Fixture to set up a mocked dataset and preprocessor for testing.
"""
import pandas as pd

# Create a small mock dataset
mock_data = {
"en": ["hello", "how are you", "good morning", "thank you", "goodbye"],
"fr": ["bonjour", "comment ça va", "bon matin", "merci", "au revoir"],
}
mock_df = pd.DataFrame(mock_data)

# Split the mock dataset
train_df = mock_df.sample(frac=0.6, random_state=42)
val_df = mock_df.drop(train_df.index).sample(frac=0.5, random_state=42)
test_df = mock_df.drop(train_df.index).drop(val_df.index)

# Initialize the preprocessor
preprocessor = TextPreprocessor()
preprocessor.adapt(train_df)

# Create TensorFlow datasets
train_ds = preprocessor.make_dataset(train_df)
val_ds = preprocessor.make_dataset(val_df)
test_ds = preprocessor.make_dataset(test_df)

return preprocessor, train_ds, val_ds, test_ds


def test_transformer_model_build(setup_data):
"""
Test if the Transformer model is built correctly.
"""
preprocessor, train_ds, val_ds, _ = setup_data
transformer_model_path = "src/models/test_transformer_model.keras"

# Build the model
model = transformer_model(transformer_model_path, preprocessor, train_ds, val_ds)

# Check if the model is compiled
assert model.optimizer is not None, "Model is not compiled."
assert model.loss is not None, "Loss function is not defined."
assert model.metrics is not None, "Metrics are not defined."


def test_transformer_model_training(setup_data):
"""
Test if the Transformer model can be trained without errors.
"""
preprocessor, train_ds, val_ds, _ = setup_data
transformer_model_path = "src/models/test_transformer_model.keras"

# Build the model
model = transformer_model(transformer_model_path, preprocessor, train_ds, val_ds)

# Train the model for 1 epoch
history = model.fit(
train_ds,
validation_data=val_ds,
epochs=1,
verbose=0,
)

# Check if training history is returned
assert "loss" in history.history, "Training loss is not recorded."
assert "val_loss" in history.history, "Validation loss is not recorded."


def test_transformer_model_evaluation(setup_data):
"""
Test if the Transformer model can be evaluated without errors.
"""
preprocessor, train_ds, val_ds, test_ds = setup_data
transformer_model_path = "src/models/test_transformer_model.keras"

# Build the model
model = transformer_model(transformer_model_path, preprocessor, train_ds, val_ds)

# Evaluate the model
results = model.evaluate(test_ds, verbose=0)

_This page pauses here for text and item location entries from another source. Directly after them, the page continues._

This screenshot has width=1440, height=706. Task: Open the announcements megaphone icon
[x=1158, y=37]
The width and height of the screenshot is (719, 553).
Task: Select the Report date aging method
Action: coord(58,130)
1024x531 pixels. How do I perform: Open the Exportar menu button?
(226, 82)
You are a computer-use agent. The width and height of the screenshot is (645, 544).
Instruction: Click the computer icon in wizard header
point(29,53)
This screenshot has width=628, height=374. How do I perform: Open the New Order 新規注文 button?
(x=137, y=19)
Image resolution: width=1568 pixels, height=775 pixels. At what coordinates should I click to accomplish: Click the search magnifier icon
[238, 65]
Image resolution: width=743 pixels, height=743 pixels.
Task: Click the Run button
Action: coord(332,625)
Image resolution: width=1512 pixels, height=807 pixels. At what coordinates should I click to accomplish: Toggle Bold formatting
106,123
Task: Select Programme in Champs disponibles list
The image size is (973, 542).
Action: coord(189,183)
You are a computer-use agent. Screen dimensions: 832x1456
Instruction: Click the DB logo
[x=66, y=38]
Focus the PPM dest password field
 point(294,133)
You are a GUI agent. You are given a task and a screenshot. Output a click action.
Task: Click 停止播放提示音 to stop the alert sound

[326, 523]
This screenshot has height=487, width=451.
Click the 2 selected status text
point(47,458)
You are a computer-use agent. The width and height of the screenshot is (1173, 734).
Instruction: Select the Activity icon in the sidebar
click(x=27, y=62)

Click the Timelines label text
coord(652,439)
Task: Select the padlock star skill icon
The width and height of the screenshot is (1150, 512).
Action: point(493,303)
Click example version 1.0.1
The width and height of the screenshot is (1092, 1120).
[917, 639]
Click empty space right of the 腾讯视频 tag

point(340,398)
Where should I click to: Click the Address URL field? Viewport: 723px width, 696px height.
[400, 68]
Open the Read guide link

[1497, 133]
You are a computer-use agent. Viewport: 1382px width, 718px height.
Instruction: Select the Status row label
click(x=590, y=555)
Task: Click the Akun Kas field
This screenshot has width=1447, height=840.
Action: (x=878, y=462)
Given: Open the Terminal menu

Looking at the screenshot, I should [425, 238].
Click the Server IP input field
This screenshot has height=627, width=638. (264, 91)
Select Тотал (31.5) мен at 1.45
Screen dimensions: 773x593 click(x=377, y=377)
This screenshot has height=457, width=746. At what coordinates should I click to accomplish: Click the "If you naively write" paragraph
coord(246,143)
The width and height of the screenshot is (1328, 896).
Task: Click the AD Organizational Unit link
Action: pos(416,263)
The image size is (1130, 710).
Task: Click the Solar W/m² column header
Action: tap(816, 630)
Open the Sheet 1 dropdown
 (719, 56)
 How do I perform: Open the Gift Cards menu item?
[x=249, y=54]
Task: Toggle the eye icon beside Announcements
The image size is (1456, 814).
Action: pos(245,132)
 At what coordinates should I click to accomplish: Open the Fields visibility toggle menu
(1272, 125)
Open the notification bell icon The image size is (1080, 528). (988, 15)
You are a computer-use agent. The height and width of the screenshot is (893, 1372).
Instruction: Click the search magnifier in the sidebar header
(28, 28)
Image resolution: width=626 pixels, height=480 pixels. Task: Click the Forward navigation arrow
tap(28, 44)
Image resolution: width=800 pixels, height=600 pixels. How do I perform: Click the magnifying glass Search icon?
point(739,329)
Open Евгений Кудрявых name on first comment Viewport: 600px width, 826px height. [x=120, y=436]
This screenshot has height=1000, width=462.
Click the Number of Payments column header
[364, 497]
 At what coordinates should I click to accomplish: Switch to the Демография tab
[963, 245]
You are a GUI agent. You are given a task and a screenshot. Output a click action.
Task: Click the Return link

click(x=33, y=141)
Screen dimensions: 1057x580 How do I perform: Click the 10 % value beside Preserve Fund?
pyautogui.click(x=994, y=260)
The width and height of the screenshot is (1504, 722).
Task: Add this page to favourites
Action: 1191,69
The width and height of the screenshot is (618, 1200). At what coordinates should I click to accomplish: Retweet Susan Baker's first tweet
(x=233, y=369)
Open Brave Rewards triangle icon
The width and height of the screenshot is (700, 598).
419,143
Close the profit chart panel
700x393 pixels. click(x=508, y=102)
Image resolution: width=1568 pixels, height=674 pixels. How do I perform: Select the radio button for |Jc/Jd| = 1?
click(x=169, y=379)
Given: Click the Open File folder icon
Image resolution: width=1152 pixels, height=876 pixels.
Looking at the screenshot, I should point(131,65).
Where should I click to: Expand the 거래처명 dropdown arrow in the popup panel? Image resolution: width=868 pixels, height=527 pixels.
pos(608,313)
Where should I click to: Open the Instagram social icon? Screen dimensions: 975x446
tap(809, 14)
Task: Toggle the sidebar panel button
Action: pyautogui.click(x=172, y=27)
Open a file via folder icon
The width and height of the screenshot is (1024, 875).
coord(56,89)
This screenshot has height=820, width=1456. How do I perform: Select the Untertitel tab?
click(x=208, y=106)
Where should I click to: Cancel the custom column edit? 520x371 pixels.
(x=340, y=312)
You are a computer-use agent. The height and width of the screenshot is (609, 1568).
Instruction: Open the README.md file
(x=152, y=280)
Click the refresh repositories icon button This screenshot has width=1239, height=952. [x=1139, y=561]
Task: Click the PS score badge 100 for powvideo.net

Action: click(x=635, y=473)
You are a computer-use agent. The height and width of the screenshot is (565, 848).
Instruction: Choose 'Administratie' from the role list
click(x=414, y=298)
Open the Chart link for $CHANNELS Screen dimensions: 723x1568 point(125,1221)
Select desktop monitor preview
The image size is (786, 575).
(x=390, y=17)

# Check if evaluation results are returned
assert len(results) == 2, "Evaluation did not return loss and accuracy."
assert results[0] >= 0, "Test loss is invalid."
assert 0 <= results[1] <= 1, "Test accuracy is invalid."


def test_transformer_model_bleu_score(setup_data):
"""
Test if the BLEU score can be calculated for the Transformer model.
"""
preprocessor, train_ds, val_ds, test_ds = setup_data
transformer_model_path = "src/models/test_transformer_model.keras"

# Build the model
model = transformer_model(transformer_model_path, preprocessor, train_ds, val_ds)

# Calculate BLEU score
bleu_score = evaluate_bleu(model, test_ds, preprocessor)

# Check if BLEU score is valid
assert 0 <= bleu_score <= 1, "BLEU score is invalid."


def test_transformer_model_loading(setup_data):
"""
Test if the Transformer model can be loaded from a saved file.
"""
preprocessor, train_ds, val_ds, _ = setup_data
transformer_model_path = "src/models/test_transformer_model.keras"

# Build and save the model
model = transformer_model(transformer_model_path, preprocessor, train_ds, val_ds)
model.save(transformer_model_path)

# Load the model
loaded_model = tf.keras.models.load_model(
transformer_model_path,
custom_objects={
"PositionalEmbedding": PositionalEmbedding,
"TransformerEncoder": TransformerEncoder,
"TransformerDecoder": TransformerDecoder,
},
)

# Check if the loaded model is valid
assert loaded_model is not None, "Failed to load the Transformer model."
assert loaded_model.optimizer is not None, "Loaded model is not compiled."